This is exactly what I needed to read today. I have become aware of the force of judgment in my life. It is hard not to judge others, no matter how hard I try. Now, I can judge! I will judge favorably from now on. Thank you. Also, I will keep track of where my mind is. I always ask my beautiful granddaughter when I put her in the car, Where are your hands? as to not get them caught in the door. It is just as important to know where our minds are, they could become injured also. Thank you for this insight.
Love and Light]
Sherry Lapp

(2) Anonymous, August 16, 2005 12:00 AM

How to "get a grip".

Thanks to Ayelet for reminding me that we have a lot more control over our state of mind than we might regularly exercise. I have used this article to help me train my mind to withstand the barrage of saddening new articles and violence in the media that I hear about every day. Thanks!

(1) Burt Sukhov, August 14, 2005 12:00 AM

Reviving Orwell's "thoughtcrime"
----
**Instruction**
Please say whether each of these statements agrees with the reader comments above, answering yes or no and quoting the deciding words from the comments: 1. The first comment's writer asks a granddaughter about her hands when putting her in the car. 2. The first comment's writer plans to stop judging others altogether. 3. Burt Sukhov's comment is dated August 16, 2005.

**Dataset content**
----
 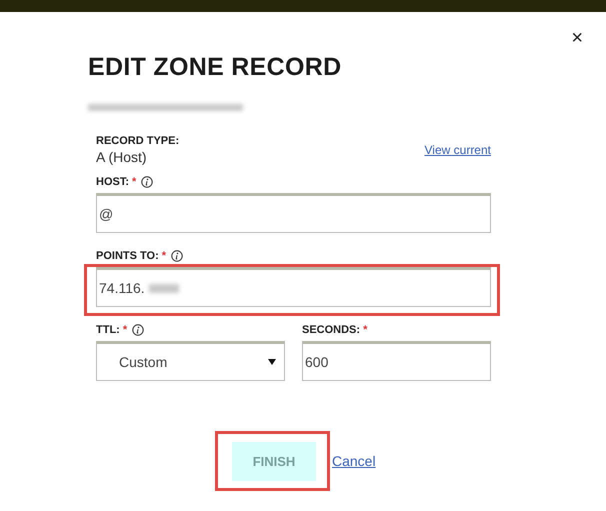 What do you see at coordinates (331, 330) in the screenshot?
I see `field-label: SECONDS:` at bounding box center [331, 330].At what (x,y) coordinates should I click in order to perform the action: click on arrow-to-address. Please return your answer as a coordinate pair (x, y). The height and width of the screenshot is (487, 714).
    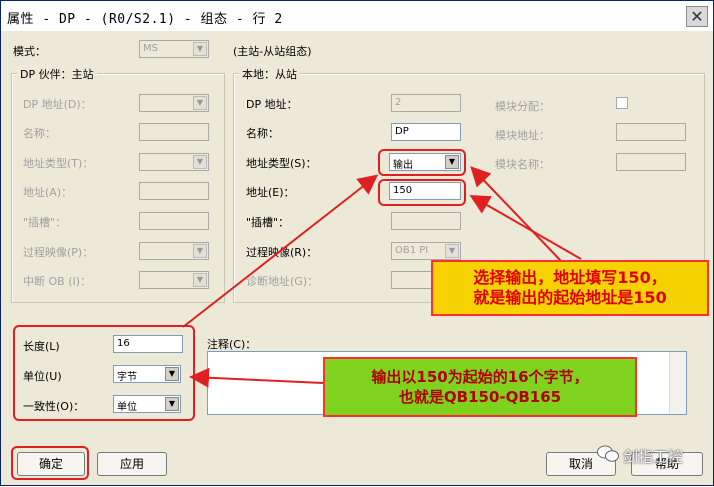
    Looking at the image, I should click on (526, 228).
----
**Expected answer**
1. Yes: "I always ask my beautiful granddaughter when I put her in the car, Where are your hands?"
2. No: "Now, I can judge! I will judge favorably from now on."
3. No: "(1) Burt Sukhov, August 14, 2005 12:00 AM"